Les meuniers en première ligne

De par la relation privilégiée qu'entretiennent les meuniers avec les boulangers, ils ont été rapidement sollicités pour apporter des éléments de réponse suite aux interrogations formulées par les consommateurs. Pour rassurer les artisans, plusieurs de ces entreprises ont ainsi mené une opération de transparence, apportant des éléments chiffrés. C'est le cas des Moulins Familiaux (qui rassemble les Moulins de Chars, de Chérisy, de Brasseuil et Paul Dupuis), qui a transmis une attestation à ses clients dans laquelle l'entreprise rappelle plusieurs informations importantes sur le sujet. "Le cadmium est une substance naturellement présente dans l'environnement. On le trouve dans les roches et les sols, partout dans le monde. Sa présence dans les aliments dépend donc en grande partie de la nature des sols agricoles. Certaines pratiques agricoles, notamment l'utilisation passée ou actuelle d'engrais phosphatés, peuvent également contribuer à de faibles apports en cadmium.", précise le meunier, qui ajoute que le processus de transformation du blé en farine n'a pas d'impact sur la teneur en cadmium du produit fini

De par l'omniprésence du pain et des produits céréaliers dans l'alimentation des Français, des contrôles et normes ont été mis en place. Les produits à base blé tendre ne doivent ainsi pas excéder 0,10mg par kilogramme de denrée. Les Moulins Familiaux a réalisé depuis 2011 566 analyses, lesquelles se sont toutes révélées conformes à la réglemtatation. Depuis le début de l'année, ce sont 17 tests qui ont été réalisés, avec une "teneur moyenne mesurée de 0,03 mg/kg, soit très largement inférieure au seuil autorisé"

Dans l'Ouest de la France, le Moulin de Champcors, dirigé par Emmanuel Pivan, dresse un constat similaire. "En Ille-et-Vilaine, Mayenne, Maine-et-Loire, Loire-Atlantique, nos analyses sur les récoltes de blé 2023, 2024 et 2025 montrent des niveaux très largement inférieurs au seuil réglementaire (0,1 mg/kg), autour de 0,03 mg/kg en moyenne (soit ~3 fois moins). Une situation liée à des sols limoneux, ou sableux, naturellement peu chargés en cadmium.", résume l'entreprise. Elle rappelle également l'attachement collectif de la meunerie française à la sécurité alimentaire, affirmée en juillet 2024 avec le lancement de Contrôle F par l'Association Nationale de la Meunerie Française (ANMF). Les informations liées aux analyses, notamment sur le cadmium, sont ainsi collectées pour "assurer une exploitation et une synthèse au bénéfice des entreprises et de l’action collective".

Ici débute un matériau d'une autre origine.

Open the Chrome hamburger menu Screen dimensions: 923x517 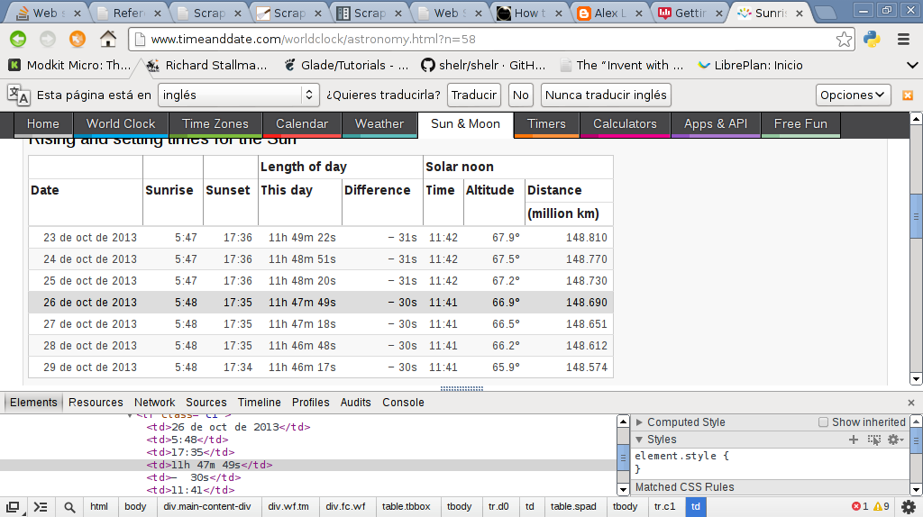[903, 39]
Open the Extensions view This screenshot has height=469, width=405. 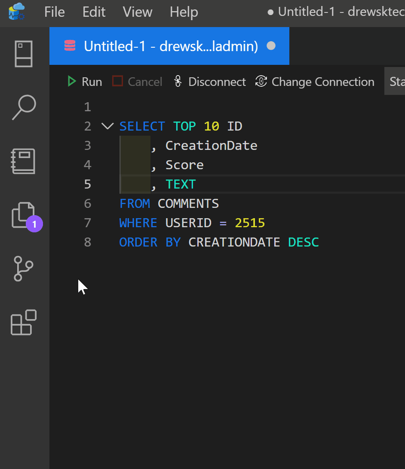[24, 322]
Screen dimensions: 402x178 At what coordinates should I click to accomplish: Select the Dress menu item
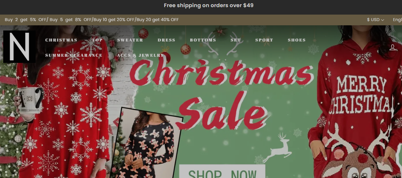167,40
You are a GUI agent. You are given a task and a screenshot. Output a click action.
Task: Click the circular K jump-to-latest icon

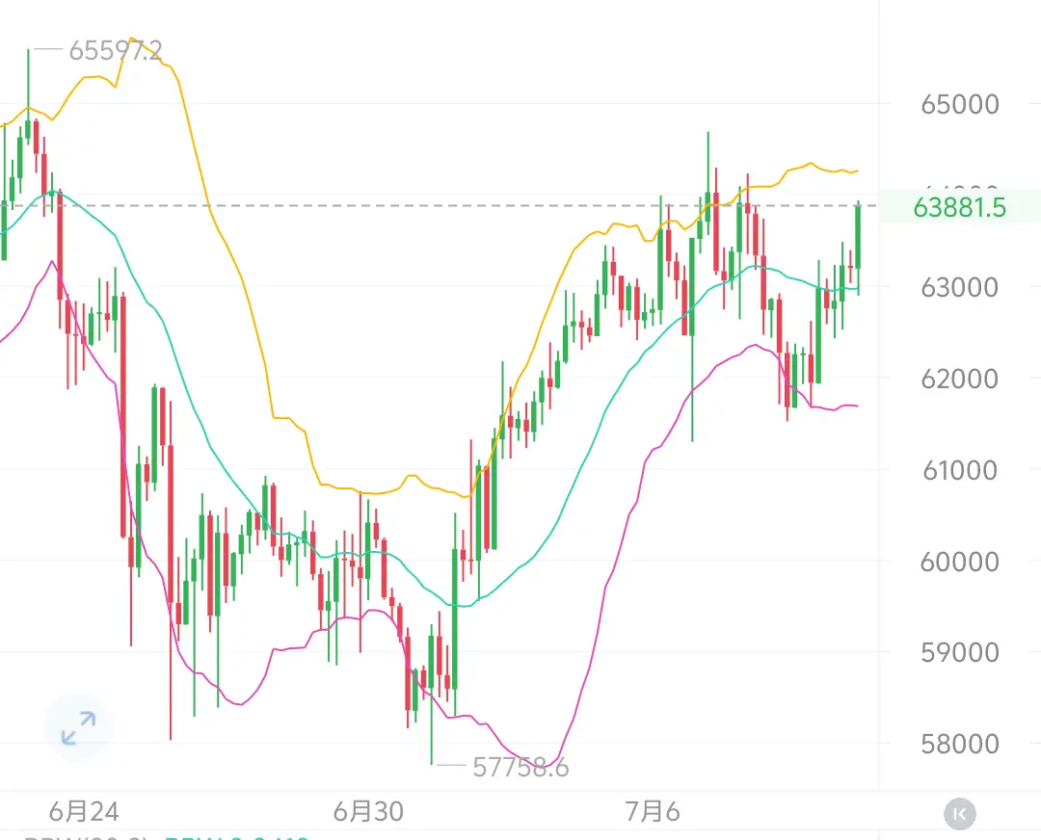959,813
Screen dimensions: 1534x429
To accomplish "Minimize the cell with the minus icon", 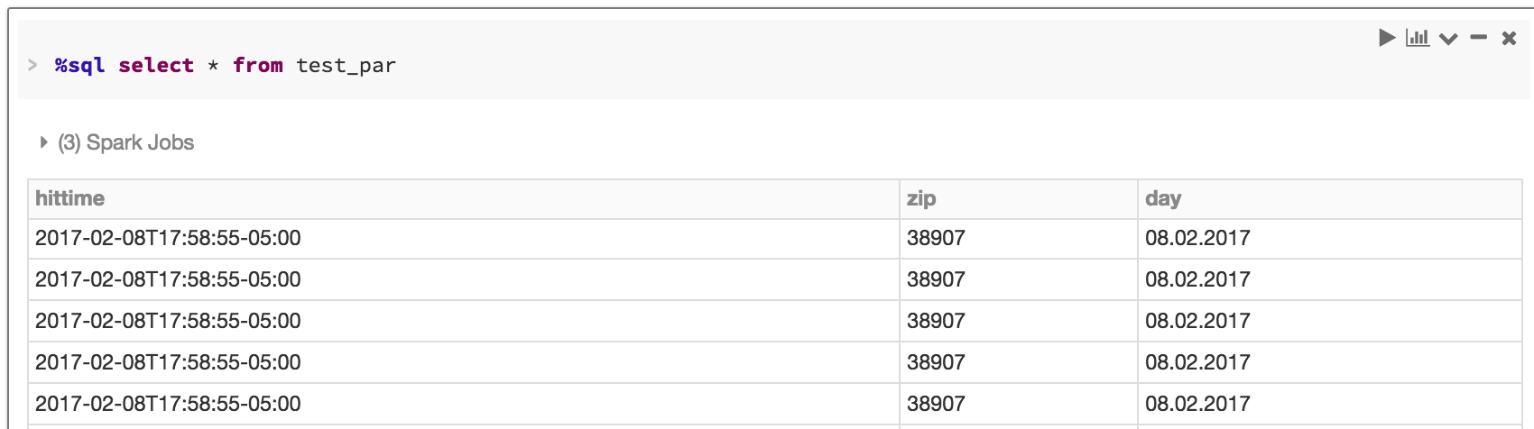I will coord(1478,38).
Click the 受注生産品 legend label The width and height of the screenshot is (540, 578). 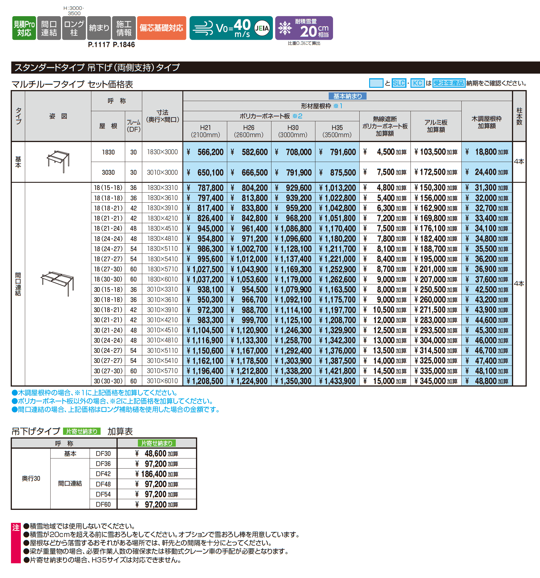(x=449, y=83)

L'agriculture biologique défend son caractère vertueux

Selon l'Anses, l'Agriculture biologique était tout aussi concernée par la problématique du cadmium que les filières conventionnelles. Une affirmation que les promoteurs du mode de culture ont vivement contesté. "La contamination au cadmium est un problème structurel, lié avant tout à des décennies d'utilisation d'engrais phosphatés contaminés. Le bio, par définition, n'en ajoute pas dans les systèmes agricoles. Des sols historiquement contaminés peuvent certes affecter toutes les cultures (bio comme conventionnel), mais ça ne doit pas être une raison pour confondre victime et responsable.", a précisé le Synabio (syndicat des entreprises bio agroalimentaires) dans une communication diffusée sur LinkedIn. Plus grave, l'agence est accusée d'avoir omis des données issues d'études scientifiques, où les teneurs en cadmium observées sur les produits cultivés en Agriculture biologique affichent de bien meilleurs résultats que les références conventionnelles. La Fédération nationale de l’agriculture biologique (FNAB) a demandé un correctif : "La réglementation bio impose des seuils limites 30% plus bas pour les phosphates miniers[ et 75% plus bas pour les composts de biodéchets utilisables en agriculture biologique. Par ailleurs, les agriculteurs bio n’utilisent peu voire pas du tout de phosphates miniers, premiers responsables de la contamination des sols français au cadmium selon l’ANSES. [...] Une étude de 2014 concluant à un écart de 48% de teneur en cadmium entre aliments bio et non bio n’est même pas évoquée dans les travaux de l’agence."